A história do esporte em Oakland tem ligação direta com a dinâmica da economia da região. São Francisco foi a primeira metrópole no litoral norte da Califórnia e sua vizinha, do outro lado da baía, servia apenas como cidade-dormitório para quem não tinha dinheiro para viver perto do trabalho ou para indústrias. Na década de 1960, o cenário mudou. O aumento do uso de contêineres exigiu reforma e ampliação nos portos, e São Francisco não tinha como adaptar o seu. Melhor para o Porto de Oakland, que rapidamente se tornou o principal do estado.

Oakland não deixou de ser uma cidade operária para a rica São Francisco, mas passou a ter uma força econômica própria. O dinheiro do porto atraiu mais empresas, que atraiu mais gente e, no final das contas, atraiu mais times profissionais. Na NFL, o Oakland Raiders foi fundado em 1960 (entre 1982 e 94, jogou em Los Angeles). Na MLB, o Kansas City Athletics se mudou para a Califórnia em 1968. Na NBA, o San Francisco Warriors pegou a Bay Bridge, ponte que atravessa a baía, e se tornou o Golden State em 1971.

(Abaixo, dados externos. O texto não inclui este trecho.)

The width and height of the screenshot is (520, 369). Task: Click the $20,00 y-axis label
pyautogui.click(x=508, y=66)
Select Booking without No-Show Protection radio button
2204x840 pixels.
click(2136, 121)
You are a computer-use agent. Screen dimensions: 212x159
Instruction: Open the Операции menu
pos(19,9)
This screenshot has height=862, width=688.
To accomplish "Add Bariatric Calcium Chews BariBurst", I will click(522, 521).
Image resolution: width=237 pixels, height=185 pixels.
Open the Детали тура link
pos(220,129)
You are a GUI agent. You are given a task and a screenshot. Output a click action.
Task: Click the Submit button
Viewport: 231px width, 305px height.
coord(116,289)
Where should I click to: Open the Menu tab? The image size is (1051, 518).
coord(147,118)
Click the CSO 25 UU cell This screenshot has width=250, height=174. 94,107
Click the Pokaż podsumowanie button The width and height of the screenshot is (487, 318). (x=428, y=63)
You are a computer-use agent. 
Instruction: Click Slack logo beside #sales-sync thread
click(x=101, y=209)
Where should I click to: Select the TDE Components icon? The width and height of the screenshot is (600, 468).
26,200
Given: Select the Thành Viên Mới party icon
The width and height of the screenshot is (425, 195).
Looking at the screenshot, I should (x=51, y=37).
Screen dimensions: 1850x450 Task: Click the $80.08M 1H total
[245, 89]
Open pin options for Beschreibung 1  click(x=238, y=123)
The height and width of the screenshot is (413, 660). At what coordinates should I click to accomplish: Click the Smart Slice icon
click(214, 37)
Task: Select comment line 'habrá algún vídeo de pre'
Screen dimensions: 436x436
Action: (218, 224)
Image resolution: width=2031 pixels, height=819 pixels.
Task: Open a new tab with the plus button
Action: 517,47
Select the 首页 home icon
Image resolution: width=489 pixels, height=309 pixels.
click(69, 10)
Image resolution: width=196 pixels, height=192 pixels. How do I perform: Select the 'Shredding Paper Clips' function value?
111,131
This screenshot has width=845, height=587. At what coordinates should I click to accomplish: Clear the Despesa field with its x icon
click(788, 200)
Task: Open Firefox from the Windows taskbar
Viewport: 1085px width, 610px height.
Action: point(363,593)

Coliseum, casa de A’s e Raiders, ao lado da Oracle Arena, ginásio dos Warriors (Flickr / Shawn Clover)
Coliseum, casa de A’s e Raiders, ao lado da Oracle Arena, ginásio dos Warriors (Flickr / Shawn Clover)

Desde então, muita coisa mudou. O Porto de Oakland perdeu relevância para o de Los Angeles e o de Long Beach e os problemas urbanos passaram a dominar a cidade, tida como uma das mais violentas dos Estados Unidos. Não era mais um ambiente animador para se investir em esportes, ainda mais porque as arenas esportivas já estavam mais do que defasadas. Uma hora a corda ia romper e algumas acabariam migrando.

Neste século, a Baía de São Francisco enriqueceu assustadoramente devido às empresas de tecnologia. O centro disso era São Francisco e a região de San José, ao sul da baía, apelidado de Vale do Silício. Há potenciais torcedores com dinheiro sobrando nesses lugares e, principalmente, empresas e empresários dispostos a patrocinar ou comprar camarotes corporativos de equipes profissionais. Para os Warriors, uma equipe que virou a queridinha dos novos-ricos de São Francisco, atravessar a baía de novo era uma decisão óbvia. Alguma franquia também acabaria buscando o Vale do Silício, que só era representado pelo San Jose Sharks, da NHL. O San Francisco 49ers tomou a dianteira e se mudou para Santa Clara, ainda que tenha mantido seu nome. Essa mudança dos Garimpeiros impediu qualquer movimentação dos Raiders que não fosse a luta por um estádio novo na sua atual sede (a prefeitura e a população rejeitaram financiar) ou partir para outra região metropolitana.

Dessa forma, Oakland provavelmente ficará apenas com os Athletics. E o time, que já tentou se mudar para Santa Clara (o San Francisco Giants barrou por ser o “dono” da área de San José/Santa Clara na divisão de mercados da MLB), dá sinais de que vai ficar. A diretoria até já anunciou que procura investidores para bancar um novo estádio sem uso de dinheiro público. Uma atitude e um comprometimento local muito diferente do visto com Warriors e Raiders. Mas faz sentido.

Sem ter de dividir os torcedores – e os dinheiro de patrocinadores locais – com outras duas franquias, os A’s estarão em situação privilegiada dentro de sua cidade. Além disso, todo o dinheiro que a tecnologia injetou em São Francisco e no Vale do Silício começou a chegar a Oakland. Claro, empresas do setor querem abrir sedes no norte da Califórnia, onde está boa parte da cadeia produtiva dessa indústria, e algumas já começam a buscar a cidade mais desvalorizada da região em busca de imóveis baratos. Um exemplo é o Uber, que inaugurará uma sede gigantesca em Oakland em 2018.

Assim, as perspectivas em longo prazo são relativamente boas para a economia da cidade. O boom trazido pelo porto nos anos 60 talvez não voltem, mas a fama de cidade violenta e sem esperança deve acabar. Os A’s perceberam isso e já se articulam para aproveitar a oportunidade, ainda mais com seus vizinhos de basquete e futebol americano indo embora.